Collected data:
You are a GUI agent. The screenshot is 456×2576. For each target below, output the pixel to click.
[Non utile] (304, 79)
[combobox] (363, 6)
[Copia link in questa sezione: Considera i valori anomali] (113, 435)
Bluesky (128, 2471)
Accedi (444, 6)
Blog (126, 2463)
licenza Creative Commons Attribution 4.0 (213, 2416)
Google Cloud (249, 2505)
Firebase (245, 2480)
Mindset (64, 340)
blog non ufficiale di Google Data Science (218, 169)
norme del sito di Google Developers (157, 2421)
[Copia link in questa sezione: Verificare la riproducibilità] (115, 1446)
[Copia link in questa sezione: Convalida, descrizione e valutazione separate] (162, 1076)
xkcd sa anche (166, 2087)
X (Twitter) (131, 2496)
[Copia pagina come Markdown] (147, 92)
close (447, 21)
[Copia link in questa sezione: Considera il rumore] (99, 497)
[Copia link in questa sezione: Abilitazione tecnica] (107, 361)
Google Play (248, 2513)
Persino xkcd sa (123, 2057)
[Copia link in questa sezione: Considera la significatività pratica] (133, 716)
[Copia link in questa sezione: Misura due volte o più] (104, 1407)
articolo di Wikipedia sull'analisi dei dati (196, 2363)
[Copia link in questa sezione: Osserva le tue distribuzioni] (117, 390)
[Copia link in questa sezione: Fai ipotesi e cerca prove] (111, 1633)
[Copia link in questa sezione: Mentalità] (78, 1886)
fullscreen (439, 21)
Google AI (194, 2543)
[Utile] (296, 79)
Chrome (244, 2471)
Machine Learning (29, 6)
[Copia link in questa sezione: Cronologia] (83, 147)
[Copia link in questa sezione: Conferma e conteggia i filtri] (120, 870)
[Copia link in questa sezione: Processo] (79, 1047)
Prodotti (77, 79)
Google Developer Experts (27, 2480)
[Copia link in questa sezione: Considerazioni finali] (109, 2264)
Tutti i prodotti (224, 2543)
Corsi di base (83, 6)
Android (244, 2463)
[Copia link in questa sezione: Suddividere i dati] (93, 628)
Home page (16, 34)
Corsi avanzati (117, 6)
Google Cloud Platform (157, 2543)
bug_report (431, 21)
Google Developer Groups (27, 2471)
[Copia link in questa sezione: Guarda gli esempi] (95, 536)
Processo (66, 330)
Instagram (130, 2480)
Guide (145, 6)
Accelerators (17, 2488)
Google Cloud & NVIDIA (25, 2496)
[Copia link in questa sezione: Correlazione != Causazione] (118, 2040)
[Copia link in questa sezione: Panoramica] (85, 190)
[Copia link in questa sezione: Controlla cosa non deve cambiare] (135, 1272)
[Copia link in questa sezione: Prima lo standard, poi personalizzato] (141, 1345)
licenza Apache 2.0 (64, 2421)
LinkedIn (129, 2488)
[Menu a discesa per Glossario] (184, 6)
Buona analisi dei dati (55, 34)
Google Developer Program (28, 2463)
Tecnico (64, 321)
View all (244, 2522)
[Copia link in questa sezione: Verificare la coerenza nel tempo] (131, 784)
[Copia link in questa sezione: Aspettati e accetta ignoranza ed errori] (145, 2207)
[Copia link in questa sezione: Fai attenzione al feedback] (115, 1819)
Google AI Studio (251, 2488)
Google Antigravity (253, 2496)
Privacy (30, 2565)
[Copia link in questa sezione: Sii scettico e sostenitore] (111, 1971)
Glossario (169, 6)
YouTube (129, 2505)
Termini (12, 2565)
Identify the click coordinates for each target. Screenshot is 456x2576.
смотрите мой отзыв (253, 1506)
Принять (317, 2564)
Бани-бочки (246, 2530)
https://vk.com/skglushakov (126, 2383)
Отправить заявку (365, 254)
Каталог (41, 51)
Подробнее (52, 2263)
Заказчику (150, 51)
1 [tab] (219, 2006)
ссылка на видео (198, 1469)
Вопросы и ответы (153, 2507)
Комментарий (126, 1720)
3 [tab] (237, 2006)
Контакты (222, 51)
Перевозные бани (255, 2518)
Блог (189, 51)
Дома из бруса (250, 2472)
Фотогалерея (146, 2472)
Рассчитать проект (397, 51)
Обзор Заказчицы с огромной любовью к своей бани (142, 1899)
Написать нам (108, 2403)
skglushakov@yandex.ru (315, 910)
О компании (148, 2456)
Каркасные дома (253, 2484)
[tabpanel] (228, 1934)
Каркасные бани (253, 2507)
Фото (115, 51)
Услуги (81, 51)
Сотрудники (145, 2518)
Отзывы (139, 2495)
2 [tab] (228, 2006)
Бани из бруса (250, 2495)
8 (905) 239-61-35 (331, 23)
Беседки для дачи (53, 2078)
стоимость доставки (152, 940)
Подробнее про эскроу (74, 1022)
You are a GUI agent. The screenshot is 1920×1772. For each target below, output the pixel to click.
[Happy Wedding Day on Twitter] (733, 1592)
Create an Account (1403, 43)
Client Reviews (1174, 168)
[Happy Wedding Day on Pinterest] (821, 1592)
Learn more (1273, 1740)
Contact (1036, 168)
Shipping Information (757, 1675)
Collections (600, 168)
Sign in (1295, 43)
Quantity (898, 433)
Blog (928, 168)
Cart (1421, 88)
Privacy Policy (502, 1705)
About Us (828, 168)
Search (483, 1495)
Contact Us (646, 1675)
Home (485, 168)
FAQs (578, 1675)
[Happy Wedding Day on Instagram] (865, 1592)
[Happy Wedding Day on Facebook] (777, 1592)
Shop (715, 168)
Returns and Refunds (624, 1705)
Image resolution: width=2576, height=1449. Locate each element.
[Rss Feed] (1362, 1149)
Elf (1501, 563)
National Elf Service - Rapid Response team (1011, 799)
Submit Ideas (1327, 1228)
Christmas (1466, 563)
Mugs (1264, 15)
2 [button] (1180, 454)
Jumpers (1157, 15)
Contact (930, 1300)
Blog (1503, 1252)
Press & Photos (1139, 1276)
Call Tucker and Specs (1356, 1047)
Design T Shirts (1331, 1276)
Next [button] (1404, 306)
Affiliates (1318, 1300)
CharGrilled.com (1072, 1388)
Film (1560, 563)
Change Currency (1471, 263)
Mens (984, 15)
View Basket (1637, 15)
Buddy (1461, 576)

* [Work to be completed] Write out exactly the lines above between the line with "Tutti i prodotti (224, 2543)" and the line with "Termini (12, 2565)", inclusive, and nothing beyond them.

* [Worked solution]
Tutti i prodotti (224, 2543)
Corsi di base (83, 6)
Android (244, 2463)
[Copia link in questa sezione: Suddividere i dati] (93, 628)
Home page (16, 34)
Corsi avanzati (117, 6)
Google Cloud Platform (157, 2543)
bug_report (431, 21)
Google Developer Groups (27, 2471)
[Copia link in questa sezione: Guarda gli esempi] (95, 536)
Processo (66, 330)
Instagram (130, 2480)
Guide (145, 6)
Accelerators (17, 2488)
Google Cloud & NVIDIA (25, 2496)
[Copia link in questa sezione: Correlazione != Causazione] (118, 2040)
[Copia link in questa sezione: Panoramica] (85, 190)
[Copia link in questa sezione: Controlla cosa non deve cambiare] (135, 1272)
[Copia link in questa sezione: Prima lo standard, poi personalizzato] (141, 1345)
licenza Apache 2.0 (64, 2421)
LinkedIn (129, 2488)
[Menu a discesa per Glossario] (184, 6)
Buona analisi dei dati (55, 34)
Google Developer Program (28, 2463)
Tecnico (64, 321)
View all (244, 2522)
[Copia link in questa sezione: Verificare la coerenza nel tempo] (131, 784)
[Copia link in questa sezione: Aspettati e accetta ignoranza ed errori] (145, 2207)
[Copia link in questa sezione: Fai attenzione al feedback] (115, 1819)
Google AI Studio (251, 2488)
Google Antigravity (253, 2496)
Privacy (30, 2565)
[Copia link in questa sezione: Sii scettico e sostenitore] (111, 1971)
Glossario (169, 6)
YouTube (129, 2505)
Termini (12, 2565)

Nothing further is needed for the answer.